While the festival takes place at various venues across the state, Pina’s documentary will screen Saturday at 6 p.m. at the Bell Street Chapel Theatre in Providence. At least 5,200 films were submitted from around the world, but according to Pina, a 1999 Toll Gate graduate who grew up in Warwick and lives in New York City, only about 260 will be featured.

“It’s a great honor,” he said, pointing out that the Academy of Motion Picture Arts and Sciences recognizes the event as a qualifying festival in the Short Films category for the Annual Academy Awards. With more than 7,000 film festivals worldwide, just 75 have this recognition.

“It’s very exciting,” he said.

As noted, Pina’s 13-minute documentary focuses on the politics of media manipulation in the 21st century. He said it highlights his belief that objective standards in journalism seem nonexistent.

“I don’t feel the media is objective at all,” Pina said. “My question started off as, ‘How can somebody be an informed citizen when everybody is clouding the facts?’ The media is more focused on ratings and spectacle, rather than actual newsgathering. To be an informed source, you have to get opinions from multiple sources, but most people don’t do that at all. They just go to their one favorite.”

Pina filmed his mother, Debbie Butts, sharing her views on politics to showcase his point. He feels that she has been affected by media manipulation, as she watches a particular channel 80 percent of the time, with 20 percent going toward two others. This, he said, is typical, because people tend to tune into outlets that feature newscasters who agree with the way they see the world.

“She had these skewed views of what the reality was,” Pina said. “I hoped my mom would learn from it and I think she learned a little towards the end.”

And if people aren’t getting information from the media, he said, they’re reading about it on social media. He cited Facebook as an example.

“It’s crazy,” Pina said.

Also featured in the documentary are his grandmother, Loraine Lima, as well as his uncle, Bobby Lima. His nephew, Jayden Pina, 7, also makes an appearance.

Pina’s original idea for the film was more broad; he planned on doing a piece on local peoples’ thoughts, how they get information, and how they determine if it is accurate or not.

But during the last election, he noticed a change in his mother. This, he said, is the main reason he decided to incorporate his family.

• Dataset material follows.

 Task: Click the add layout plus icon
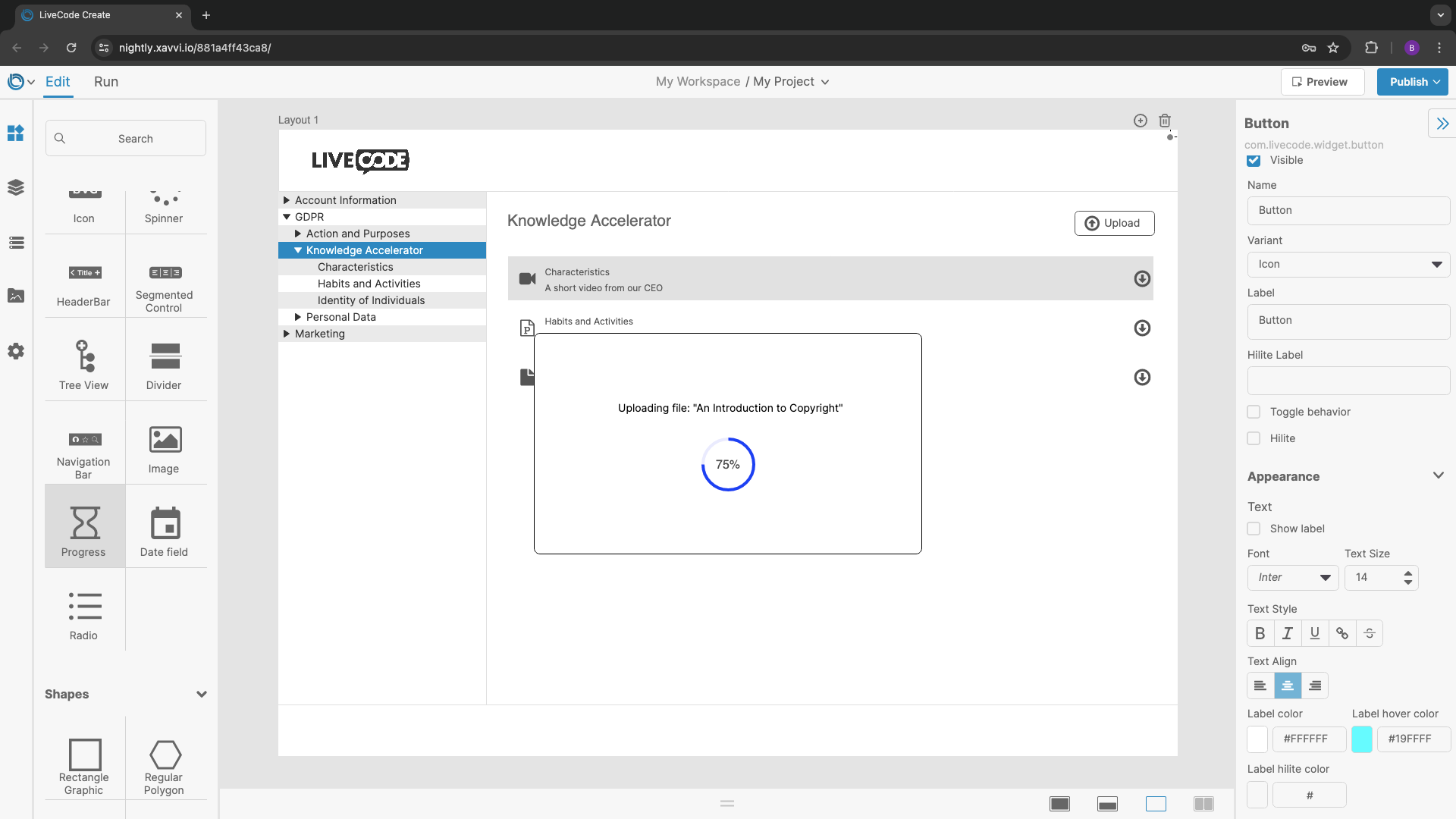pyautogui.click(x=1140, y=121)
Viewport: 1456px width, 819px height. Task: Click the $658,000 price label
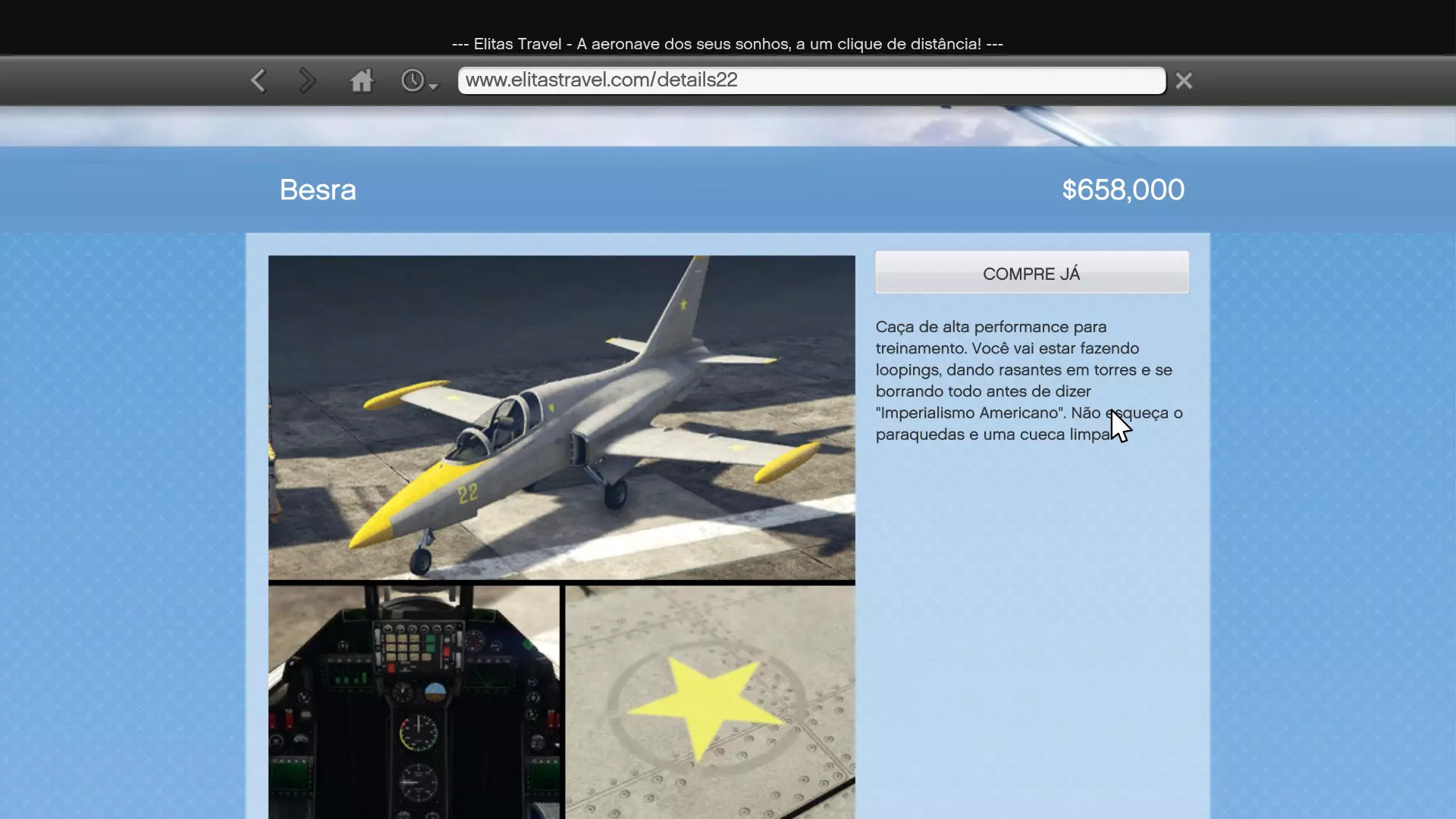[x=1122, y=190]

“My mother never cared about economic issues and she started saying things like, ‘sequester,’ and ‘fiscal cliff,’” Pina said. “I was like, ‘Where is this coming from?’”

Aside from family, he filmed testimony from Dean Nicholas Lehmann of the Columbia School of Journalism, as well as Prof. Robert Schapiro, who teaches Political Science at Columbia, where Pina is studying.

Pina earned a Bachelor’s degree in Music Production and Technology from the University of Hartford in 2005. Following college, he was hired as a recording engineer at ESPN. In time, his job switched to video editing, a position he filled for seven years. Along the way, he picked up screenwriting and started doing well in screenwriting competitions, which led him into filmmaking.

Recently, he took a class in Lab and Non-fiction Filmmaking at Columbia. Creating a short film was the final project, and “MEDIACARE” was born. He started working on it during the beginning of January, and wrapped up mid-May. This is his first film, and he hopes it encourages people to be independent thinkers.

“I’m a very independent thinker,” said Pina. “I like to think for myself.”